* [What is expected]: Please rewrite the lines from the one containing "Click the table search magnifier icon" through the one containing "click(90, 23)", substituting "Layers panel" for "Pages panel" and leaving everything else unchanged.

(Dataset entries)
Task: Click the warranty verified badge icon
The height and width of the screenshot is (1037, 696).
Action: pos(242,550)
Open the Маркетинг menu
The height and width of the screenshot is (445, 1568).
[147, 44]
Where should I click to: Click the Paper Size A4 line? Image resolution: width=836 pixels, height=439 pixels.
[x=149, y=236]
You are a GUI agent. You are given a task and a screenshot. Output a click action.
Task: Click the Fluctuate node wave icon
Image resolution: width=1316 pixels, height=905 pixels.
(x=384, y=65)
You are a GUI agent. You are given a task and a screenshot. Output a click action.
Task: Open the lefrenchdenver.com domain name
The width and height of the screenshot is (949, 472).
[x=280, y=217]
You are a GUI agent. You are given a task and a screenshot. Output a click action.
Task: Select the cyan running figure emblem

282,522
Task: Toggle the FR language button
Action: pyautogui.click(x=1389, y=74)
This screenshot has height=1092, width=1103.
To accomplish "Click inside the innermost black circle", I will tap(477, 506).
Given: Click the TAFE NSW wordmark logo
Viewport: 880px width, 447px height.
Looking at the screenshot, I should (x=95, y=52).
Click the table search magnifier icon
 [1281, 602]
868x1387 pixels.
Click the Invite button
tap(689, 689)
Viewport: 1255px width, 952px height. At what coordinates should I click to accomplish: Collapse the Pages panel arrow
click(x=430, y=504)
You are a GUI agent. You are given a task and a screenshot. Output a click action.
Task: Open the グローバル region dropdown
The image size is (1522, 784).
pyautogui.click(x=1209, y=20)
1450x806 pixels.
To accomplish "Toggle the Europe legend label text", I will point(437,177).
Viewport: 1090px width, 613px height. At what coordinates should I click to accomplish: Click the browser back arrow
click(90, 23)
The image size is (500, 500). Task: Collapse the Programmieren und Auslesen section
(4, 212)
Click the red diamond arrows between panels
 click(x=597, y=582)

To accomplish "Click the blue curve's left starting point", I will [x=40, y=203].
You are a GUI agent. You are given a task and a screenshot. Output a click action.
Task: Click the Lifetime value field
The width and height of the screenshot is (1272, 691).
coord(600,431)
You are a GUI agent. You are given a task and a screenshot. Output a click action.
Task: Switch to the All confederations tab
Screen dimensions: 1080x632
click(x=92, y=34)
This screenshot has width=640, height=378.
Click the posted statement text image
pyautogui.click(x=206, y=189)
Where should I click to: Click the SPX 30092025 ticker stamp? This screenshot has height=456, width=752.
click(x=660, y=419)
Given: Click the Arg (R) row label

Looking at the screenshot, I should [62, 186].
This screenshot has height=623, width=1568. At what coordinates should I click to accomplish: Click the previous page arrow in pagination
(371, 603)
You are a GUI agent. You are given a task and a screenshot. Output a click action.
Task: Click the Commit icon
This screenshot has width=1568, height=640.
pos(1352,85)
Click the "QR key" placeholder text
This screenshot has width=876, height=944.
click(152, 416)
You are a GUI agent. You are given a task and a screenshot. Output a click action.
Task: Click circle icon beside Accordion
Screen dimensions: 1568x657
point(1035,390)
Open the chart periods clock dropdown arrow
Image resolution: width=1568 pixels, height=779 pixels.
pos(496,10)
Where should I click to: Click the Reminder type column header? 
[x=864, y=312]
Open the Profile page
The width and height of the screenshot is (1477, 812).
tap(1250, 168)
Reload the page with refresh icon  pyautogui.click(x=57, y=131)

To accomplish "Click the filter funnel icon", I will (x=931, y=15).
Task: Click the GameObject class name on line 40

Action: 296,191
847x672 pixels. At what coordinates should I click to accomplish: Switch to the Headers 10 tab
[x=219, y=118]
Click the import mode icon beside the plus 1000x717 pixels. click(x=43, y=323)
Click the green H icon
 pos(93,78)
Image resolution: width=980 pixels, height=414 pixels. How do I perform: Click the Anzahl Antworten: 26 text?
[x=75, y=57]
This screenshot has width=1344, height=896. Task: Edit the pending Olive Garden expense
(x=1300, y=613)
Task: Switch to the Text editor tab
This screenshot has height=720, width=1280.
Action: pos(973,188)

* [Exercise result]:
Click the table search magnifier icon
 [1281, 602]
868x1387 pixels.
Click the Invite button
tap(689, 689)
Viewport: 1255px width, 952px height. At what coordinates should I click to accomplish: Collapse the Layers panel arrow
click(x=430, y=504)
You are a GUI agent. You are given a task and a screenshot. Output a click action.
Task: Open the グローバル region dropdown
The image size is (1522, 784).
pyautogui.click(x=1209, y=20)
1450x806 pixels.
To accomplish "Toggle the Europe legend label text", I will point(437,177).
Viewport: 1090px width, 613px height. At what coordinates should I click to accomplish: Click the browser back arrow
click(90, 23)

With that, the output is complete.